Les propos de Bruno Retailleau, ex-sénateur Les Républicains, ont suscité l'inquiétude jusque dans les rangs de la coalition présidentielle : "Il faut une clarification nette, claire et précise et, à titre personnel, si l'on ne sort pas du flou, je commencerai à me poser des questions", prévient le député Les Démocrates Erwan Balanant, qui espère un "recadrage du ministre de l'Intérieur". "Je ne tolérerai pas de remise en cause de l'état de droit et d'un certain nombre de nos valeurs", insiste le député du MoDem. 

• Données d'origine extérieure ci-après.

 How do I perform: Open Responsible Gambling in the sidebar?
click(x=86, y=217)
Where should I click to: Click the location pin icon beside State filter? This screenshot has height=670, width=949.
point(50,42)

Au-delà de ce sujet, Les Démocrates ont aussi des attentes fortes "vis-à-vis des questions d'éducation, de santé, mais aussi vis-à-vis du pouvoir d'achat, qui peut être connecté à la justice fiscale", énumère Erwan Balanant, sans oublier l'instauration de la proportionnelle pour les élections législatives, combat de longue date de François Bayrou

Du côté des députés du parti présidentiel, les annonces liées à la fiscalité seront particulièrement scrutées. Dans un texte publié sur le site de La Tribune dimanche, vingt-sept députés d'Ensemble pour la République, parmi lesquels Mathieu Lefèvre, Aurore Bergé ou encore Sylvain Maillard, martèlent leur opposition à toute augmentation d'impôts. Selon eux, "le rétablissement des comptes passe avant tout par la baisse de la dépense publique". "Nous serons nombreux à ne pas pouvoir soutenir un gouvernement qui augmenterait les impôts", a renchéri Gérald Darmanin dimanche, lors de sa rentrée politique. Bien que des nuances existent sur le sujet au sein du groupe EPR, les troupes de Gabriel Attal refusent que la politique fiscale et économique menée depuis 2017 soit remise en cause. 

Après les récentes déclarations de Bruno Retailleau sur l'Etat de droit, certains députés d'Ensemble pour la République seront aussi particulièrement attentifs en la matière. "Non Bruno Retailleau, en démocratie l’Etat de droit est immuable !" a réagi sur X (ex-Twitter), Ludovic Mendes ce lundi 30 septembre, interpellant directement Michel Barnier. "L'Etat de droit est sacré", avait jugé plus tôt dans la journée la présidente de l'Assemblée nationale, Yaël Braun-Pivet, contredisant ainsi le ministre de l'Intérieur. 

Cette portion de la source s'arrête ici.